The cumulate rocks are the products of crystallisation and concentration of crystals at the floor of the magma chamber, beneath the zone of sea floor spreading. The main cumulate rocks include dunite with or without chromite concentrations, wehrlite, pyroxenite, gabbro and plagiogranites, which are observed in small discontinued occurrences.

The intrusive rocks (Sheeted Dyke Complex - Diabase) have a basaltic to doleritic composition and were formed by the solidification of the magma in the channels, through which it intruded from the magma chambers at the bottom of the oceanic crust feeding at the same time the submarine extrusion of lava on to the sea floor.

The Sheeted Dyke Complex is followed by a suite of volcanic rocks that consist of two series of pillow lavas and lava flows, mainly of basaltic composition. The pillow lavas have a characteristic spherical to ellipsoidal pillow shape, 30-70 cm in diameter, which were formed as a result of submarine volcanic activity. Between the intrusive rocks and the pillow lavas a transitional zone known as the Basal Group occurs. Dykes dominate the Basal Group while pillows are less common.

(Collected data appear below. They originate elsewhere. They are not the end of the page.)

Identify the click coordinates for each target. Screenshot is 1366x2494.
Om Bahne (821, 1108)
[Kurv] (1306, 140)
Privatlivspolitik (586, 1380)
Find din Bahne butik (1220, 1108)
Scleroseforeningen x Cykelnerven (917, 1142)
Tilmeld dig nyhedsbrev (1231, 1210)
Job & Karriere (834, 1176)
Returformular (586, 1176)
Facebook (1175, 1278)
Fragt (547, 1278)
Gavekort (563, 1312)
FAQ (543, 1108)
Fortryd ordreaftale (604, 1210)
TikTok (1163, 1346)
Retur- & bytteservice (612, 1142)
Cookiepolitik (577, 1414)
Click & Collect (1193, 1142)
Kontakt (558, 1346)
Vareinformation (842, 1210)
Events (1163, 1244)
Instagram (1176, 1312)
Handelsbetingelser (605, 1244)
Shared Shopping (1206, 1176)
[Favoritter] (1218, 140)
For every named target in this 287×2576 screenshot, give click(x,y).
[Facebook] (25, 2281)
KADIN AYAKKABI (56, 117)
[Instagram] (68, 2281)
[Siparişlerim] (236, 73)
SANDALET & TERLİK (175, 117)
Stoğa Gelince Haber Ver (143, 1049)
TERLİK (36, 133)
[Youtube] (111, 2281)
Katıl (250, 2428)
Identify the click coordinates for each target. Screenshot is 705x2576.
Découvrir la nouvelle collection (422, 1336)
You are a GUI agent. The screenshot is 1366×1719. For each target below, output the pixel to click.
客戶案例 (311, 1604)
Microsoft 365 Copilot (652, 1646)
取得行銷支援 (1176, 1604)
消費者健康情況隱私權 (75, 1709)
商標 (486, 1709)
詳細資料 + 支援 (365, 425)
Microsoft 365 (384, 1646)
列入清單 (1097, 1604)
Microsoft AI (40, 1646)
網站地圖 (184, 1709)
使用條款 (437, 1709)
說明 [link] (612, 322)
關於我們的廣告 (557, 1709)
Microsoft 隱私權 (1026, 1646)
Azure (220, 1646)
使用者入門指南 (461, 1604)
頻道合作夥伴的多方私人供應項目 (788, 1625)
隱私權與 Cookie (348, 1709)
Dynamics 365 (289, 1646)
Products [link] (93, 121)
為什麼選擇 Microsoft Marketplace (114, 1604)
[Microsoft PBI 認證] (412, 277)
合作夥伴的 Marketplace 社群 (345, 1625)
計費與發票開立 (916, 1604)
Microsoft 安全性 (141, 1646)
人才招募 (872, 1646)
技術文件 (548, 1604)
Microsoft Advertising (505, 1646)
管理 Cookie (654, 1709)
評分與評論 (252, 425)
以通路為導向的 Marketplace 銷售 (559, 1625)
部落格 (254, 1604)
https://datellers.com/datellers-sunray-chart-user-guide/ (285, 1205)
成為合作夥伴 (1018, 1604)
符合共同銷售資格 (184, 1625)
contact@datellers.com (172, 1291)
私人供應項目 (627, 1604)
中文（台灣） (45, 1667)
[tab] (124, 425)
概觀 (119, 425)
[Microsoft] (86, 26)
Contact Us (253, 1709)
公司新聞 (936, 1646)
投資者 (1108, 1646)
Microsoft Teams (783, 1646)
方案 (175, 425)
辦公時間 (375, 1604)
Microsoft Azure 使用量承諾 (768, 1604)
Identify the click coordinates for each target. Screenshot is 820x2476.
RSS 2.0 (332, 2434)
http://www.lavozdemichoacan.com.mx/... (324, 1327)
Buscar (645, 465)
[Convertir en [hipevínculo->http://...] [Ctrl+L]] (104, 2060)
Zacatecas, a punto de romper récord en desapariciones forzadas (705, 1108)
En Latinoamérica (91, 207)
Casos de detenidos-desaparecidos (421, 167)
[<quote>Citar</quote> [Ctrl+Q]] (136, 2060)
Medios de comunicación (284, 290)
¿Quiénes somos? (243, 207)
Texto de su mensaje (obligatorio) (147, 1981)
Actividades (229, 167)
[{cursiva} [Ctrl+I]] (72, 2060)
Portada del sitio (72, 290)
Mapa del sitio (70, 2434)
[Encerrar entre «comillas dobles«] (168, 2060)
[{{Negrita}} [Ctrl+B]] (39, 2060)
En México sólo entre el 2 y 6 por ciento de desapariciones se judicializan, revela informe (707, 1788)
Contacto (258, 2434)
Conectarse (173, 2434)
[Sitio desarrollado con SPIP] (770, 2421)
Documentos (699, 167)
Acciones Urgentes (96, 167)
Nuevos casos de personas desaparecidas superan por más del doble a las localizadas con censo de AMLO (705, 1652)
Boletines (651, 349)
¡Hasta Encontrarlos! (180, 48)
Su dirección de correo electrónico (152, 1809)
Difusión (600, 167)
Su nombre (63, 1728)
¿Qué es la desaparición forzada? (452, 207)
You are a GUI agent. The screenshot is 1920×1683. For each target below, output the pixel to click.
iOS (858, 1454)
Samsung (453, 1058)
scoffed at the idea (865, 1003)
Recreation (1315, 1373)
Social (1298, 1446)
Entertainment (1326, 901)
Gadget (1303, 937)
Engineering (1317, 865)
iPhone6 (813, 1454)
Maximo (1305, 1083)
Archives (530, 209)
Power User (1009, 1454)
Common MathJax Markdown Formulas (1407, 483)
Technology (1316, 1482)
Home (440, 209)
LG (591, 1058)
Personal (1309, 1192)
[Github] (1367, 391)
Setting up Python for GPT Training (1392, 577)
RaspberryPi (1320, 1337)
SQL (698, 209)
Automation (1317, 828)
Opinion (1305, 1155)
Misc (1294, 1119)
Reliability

The Perapedhi Formation is composed of umber (chemical sediment), radiolarites and radiolaritic shales. These were the first sediments deposited over the ophiolite rocks as a result of hydrothermal activity (hot solutions rich in Fe and Mn) and sedimentation on the sea floor.

Directly associated with the Troodos Ophiolite are the massive sulphides, chromite and asbestos mineral deposits. These ore deposits were formed in different stratigraphic units of the ophiolite (lavas, dunite and harzburgite, respectively) and becameexposed as a result of its uplift. The exposure of the ore bodies to the surface, and especially that of massive sulphides and amiantos, resulted in the discovery and exploitation of copper since antiquity.

The Troodos Ophiolite has a very significant role for the water budget of the island. Most of the rocks, especially the gabbros and the sheeted dykes are good aquifers due to fracturing. The perennial rivers running radially are feeding the main aquifers in the periphery of the Troodos and the plains.